▸ **Data under study**
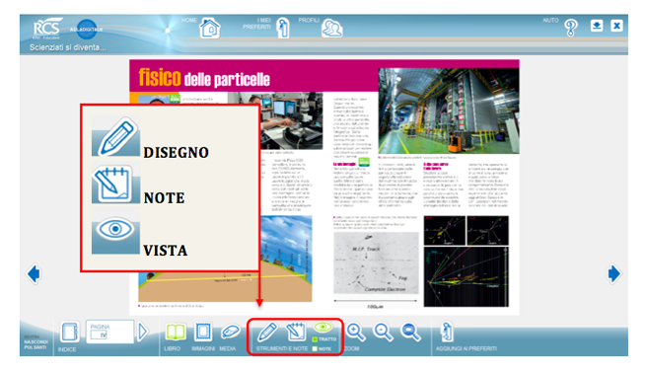Screen dimensions: 646x375
Task: Add page via Aggiungi ai Preferiti icon
Action: tap(447, 333)
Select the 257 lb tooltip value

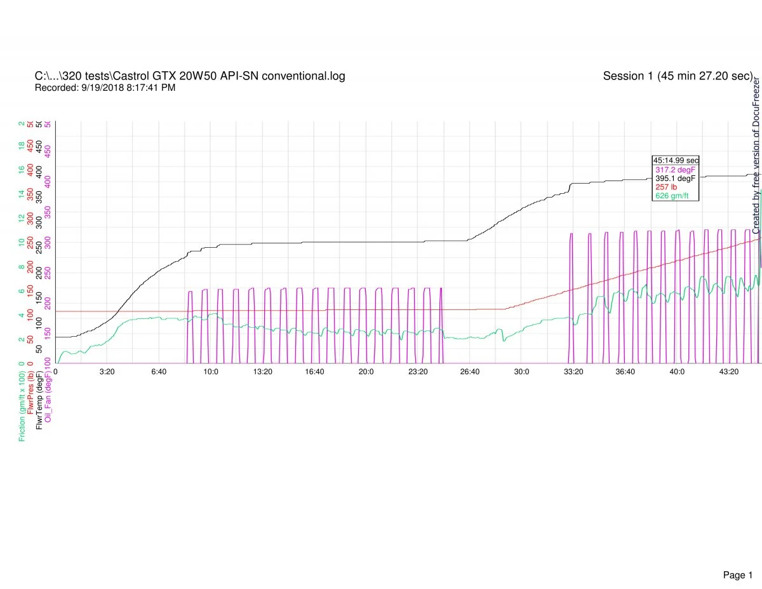(666, 187)
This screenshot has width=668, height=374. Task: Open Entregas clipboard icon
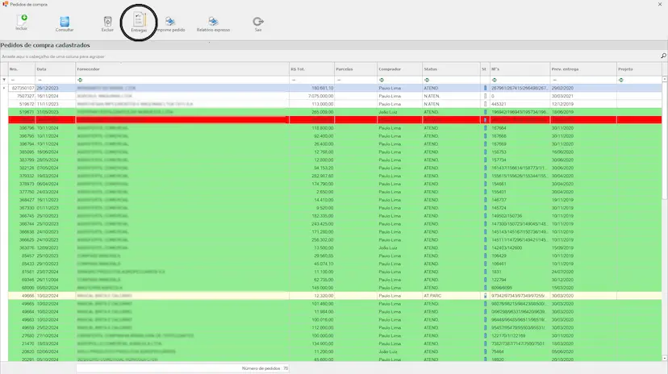click(x=139, y=19)
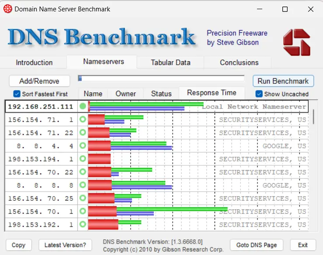Click status ring for 198.153.194.1

83,159

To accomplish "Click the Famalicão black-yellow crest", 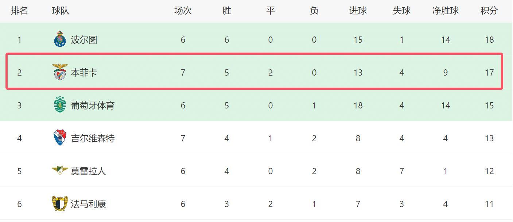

▸ **Task requirements**
For the entries above, the output must hold exactly the lines from the one with "This screenshot has" through the last line, both included, and no pictures.

▸ **Answer space**
This screenshot has width=668, height=374. Task: Open Entregas clipboard icon
click(x=139, y=19)
Click status ring for 198.153.194.1

83,159

To accomplish "Click the Famalicão black-yellow crest", 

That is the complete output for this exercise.